Google backs $27M launch round for Holy Grail R&D work on two targets: a cancer vaccine and a universal flu jab
Vaccitech isn’t just going after one of the Holy Grails in biotech R&D. It’s taking aim at two of them.
A spinout from some leading vaccine experts at Oxford’s Jenner Institute, the startup has been following up on new research to go after both a universal flu vaccine as well as a cancer vaccine angling for a place in the bright spotlight now focused on immuno-oncology. And it now has a $27 million round to advance tests in humans.
Influenza, of course, can be a notoriously difficult target for manufacturers to hit each year, as any of the millions of people suffering from the latest flu epidemic can tell you. But Vaccitech believes its strategy to concentrate an attack on constant, commonly shared proteins will help it create a single, effective jab for everyone.
Coming up right behind, Vaccitech is launching a Phase II study to see if its cancer vaccine targeting the common 5T4 antigen can — in combination with a PD-1 checkpoint inhibitor — mount a more effective attack on prostate cancer cells. And if it works there, there’s a long lineup of cancers that it could be used against.
That’s a tall order. Cancer vaccines using shared antigens have been a non-starter in biotech, triggering a personalized approach that is trying to match a personalized vaccine against an individual’s cancer cell profile. And Vaccitech isn’t the only biotech going after 5T4, with rival programs coming down the pike from a bispecific 5T4-CD3 antibody from Biotecnol and startup Asana.
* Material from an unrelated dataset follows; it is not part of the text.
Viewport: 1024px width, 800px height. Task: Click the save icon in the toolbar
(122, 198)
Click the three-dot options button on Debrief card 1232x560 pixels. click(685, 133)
Oxford BioMedica is also still dabbling with the MVA-5T4 cancer vaccine TroVax, which flopped in late-stage testing.
A MERS vaccine is coming up right behind Vaccitech’s two lead efforts in the clinic, and there are also HPV and HBV programs in advanced preclinical stages — part of an ambitious pipeline for a startup like this.
Jenner chief Adrian Hill and Sarah Gilbert led much of the research that is now backing the biotech.
Google venture arm GV co-led the round with Sequoia China and Oxford Sciences Innovation — which seeded the venture — with help from Neptune Ventures.